To clarify the data, let’s look at Leq 1 and Leq 10 in Figure 3. Throughout this time range, the average level for the C-Weighted data (L50) is 5.3 dB higher than the L50 for the A-Weighted data. In other words, C-A = 5.3 dB. (And, as a note, this is a relative value, comparing two dB SPL values, so the unit is dB, not dB SPL.)
Although it’s good practice to include a time specifier (Fast, Slow, Leq 1, etc), in most cases the C-A value stays pretty consistent, within about a dB, regardless of the time window we look at (because both measurements are using the same time integration).
In simple terms, the C-A metric is sort of a one-number indicator of the amount of “tilt,” or how much of the signal’s energy is concentrated in the LF region. This makes it a remarkably useful metric for show-to-show mix consistency, especially when dealing with a different room and PA system each night.

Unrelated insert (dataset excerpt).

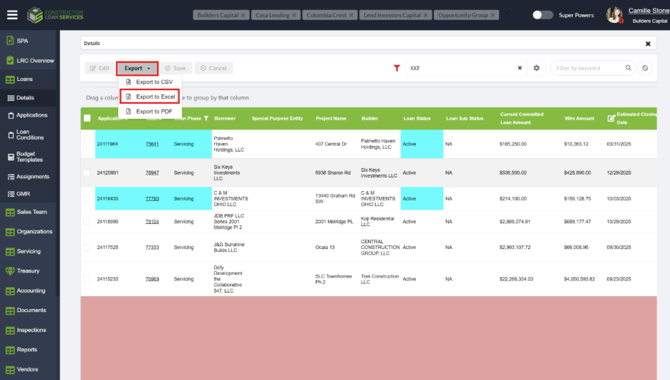Remove the Builders Capital tag
This screenshot has height=380, width=670.
click(243, 15)
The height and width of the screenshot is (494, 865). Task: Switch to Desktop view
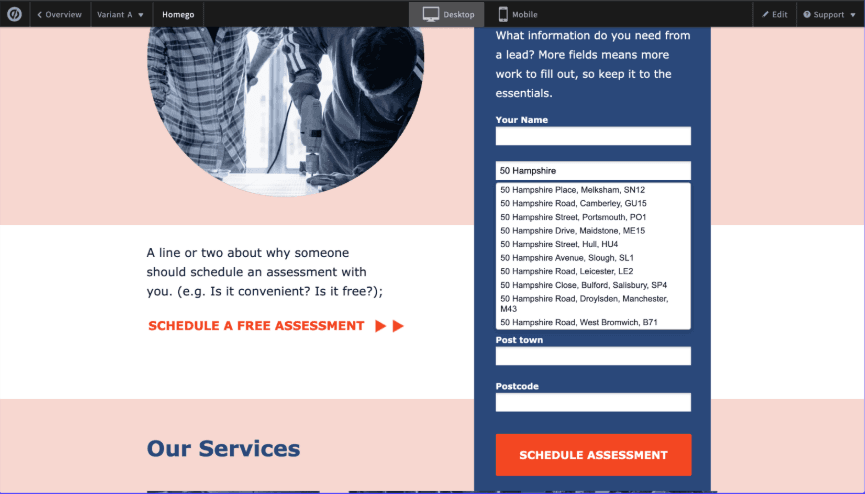tap(447, 15)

C-A also plays a role in sound exposure and noise pollution applications. A Weighted SPL is generally a good indicator for noise-induced hearing loss, although extremely high levels of low frequency energy can be damaging, so if a mix has a high C-A value, that is a good indicator that additional attention should be paid to LF exposure. (This is detailed in the AES Technical Group paper regarding sound exposure and noise pollution, available at aes.org, to which I was a contributor.)
Smaart (from Rational Acoustics) currently calculates a Leq1 C-A as a logfile metric, but due to its usefulness as both a mixing tool and for health and safety considerations, update v8.5 will add “C-A” as a weighting curve option for Leq measurements, which makes it available as real-time data both in the SPL History Timeline and on a meter (Figure 4).

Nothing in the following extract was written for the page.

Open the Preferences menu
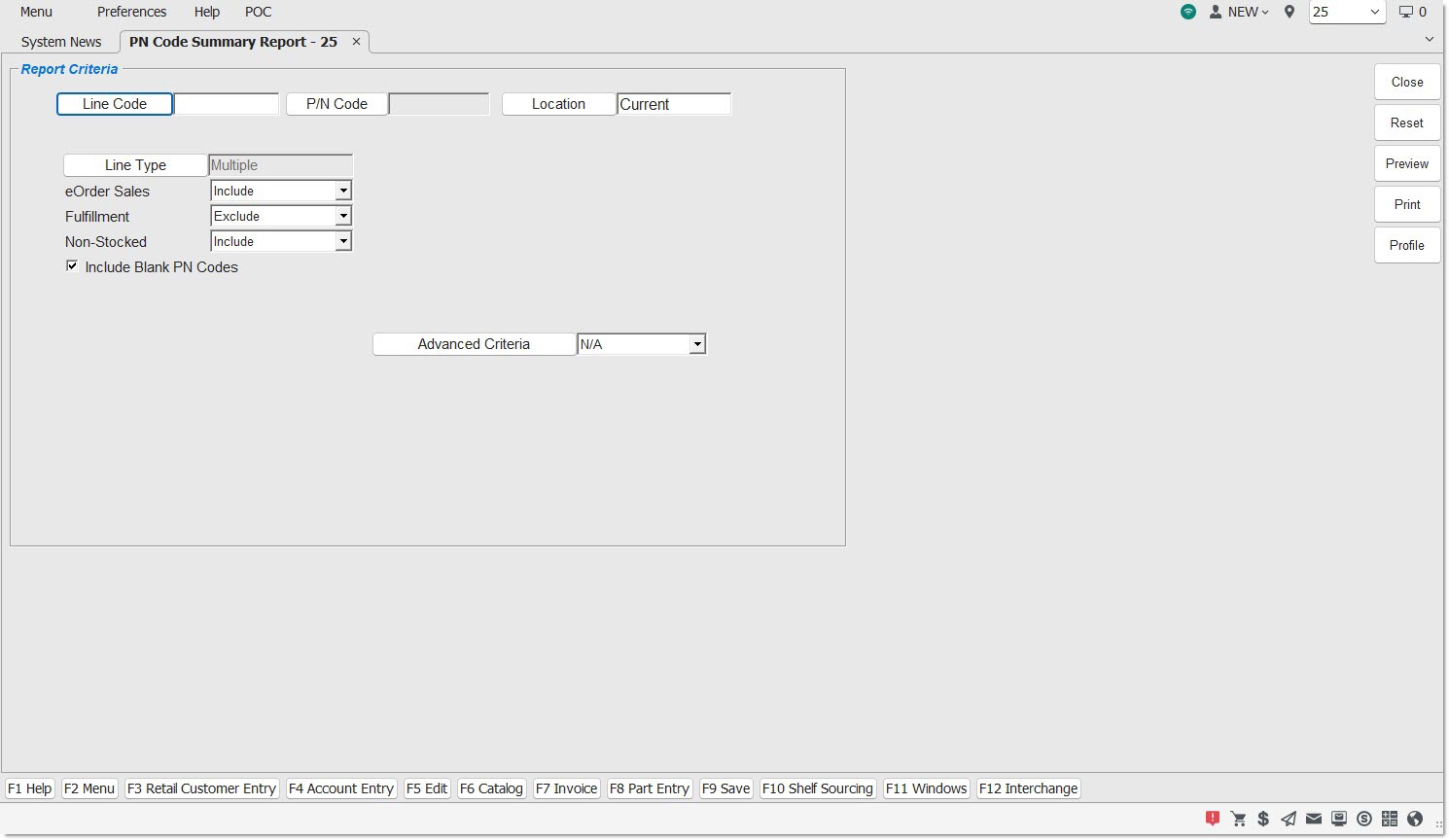The image size is (1449, 840). [131, 12]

In the process of testing this feature, I’ve found Leq 1 C-A to be a very useful metric overall, with a shorter term Leq 3s C-A behaving very similarly to an “SPL Slow” type of meter ballistic, which is helpful for studying short sections of music. It should be noted that the average (L50) of both metrics tend to closely agree over longer periods of time. A few experimentally-determined observations:
• Pink noise extending from 20 Hz to 20 kHz has a C-A of just less than 2 dB.
• Recorded music tends to have a C-A of about 4 to 5 dB, which is relatively consistent over genre, with outliers being some jazz and orchestral music, which had a C-A of about 1 to 2 dB in my tests.

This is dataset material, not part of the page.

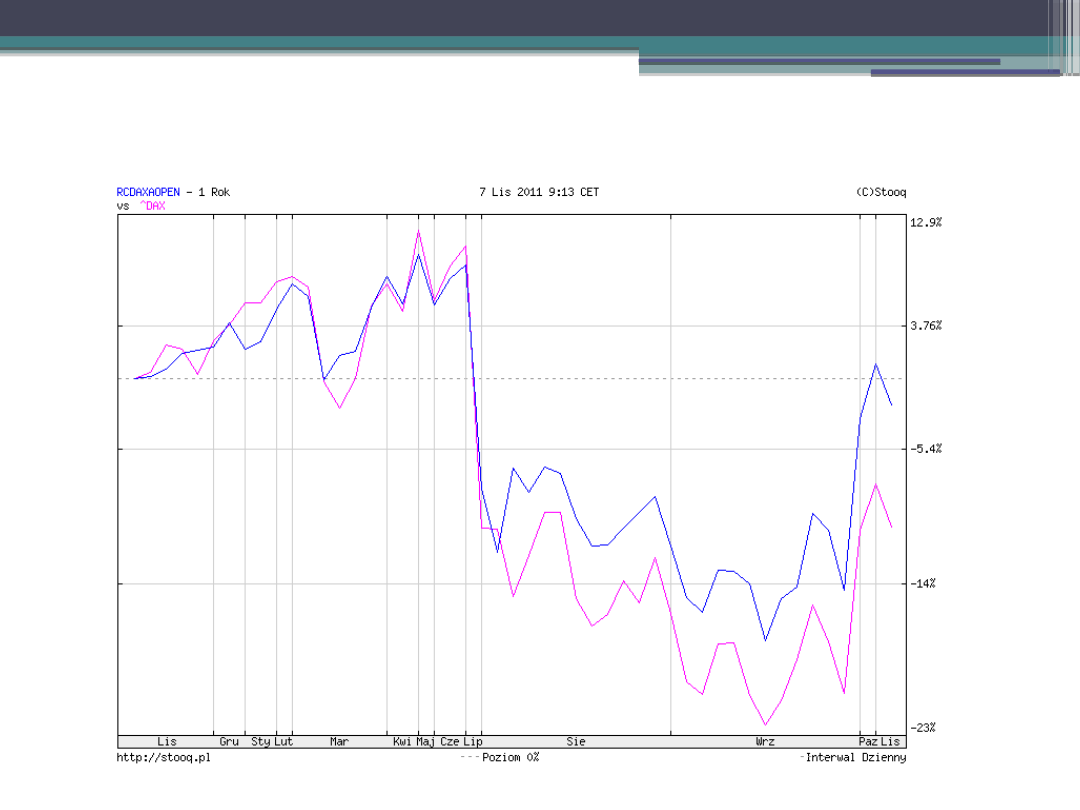Image resolution: width=1080 pixels, height=810 pixels.
Task: Click the RCDAXAOPEN series label
Action: (148, 192)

• Live music tends to have a C-A of about 8 dB, but this varies a bit as well. Using data from 14 concerts I metered during 2019, the mean C-A was 8.6 dB, with a standard deviation of 2.2 dB. This squares with our expectation that live music generally has more LF energy than recorded music.
• We’re used to thinking of a 10 dB increase as perceptually about “twice as loud” but a closer look at the Equal Loudness Contours reveals that, in the LF region, the Contours are very closely packed vertically. This tells us that in the subwoofer range, about a 5 dB increase in SPL results in a 10 phon increase, which represents a doubling of perceived loudness. Therefore, the LF range during a typical live concert could be considered more than twice as much subbass to a typical listener when compared to a typical album mix played at the same level.
However, we can’t fall into the trap of simply thinking about C-A as “sub energy indicator.” For example, in the bluegrass song measurement depicted in Figure 5, the C-A value continuously decreases as the song progresses. This doesn’t mean the LF energy is decreasing as the song goes on! In fact, it remains relatively consistent throughout.
What’s really going on here is that the A-weighted level is increasing due to the more extensive 3-part vocal harmonies towards the end of the song. That’s more hi-mid/HF content towards the end, which changes the overall distribution of energy in the frequency spectrum more towards the HF. Viewing the C- and A-Weighted Leq 3s data in Figure 6 reveals the trend.
So, a safer way to think about C-A might be an indicator of how much of the overall energy resides in the subwoofer range, beyond the reaches of the A-weighting curve.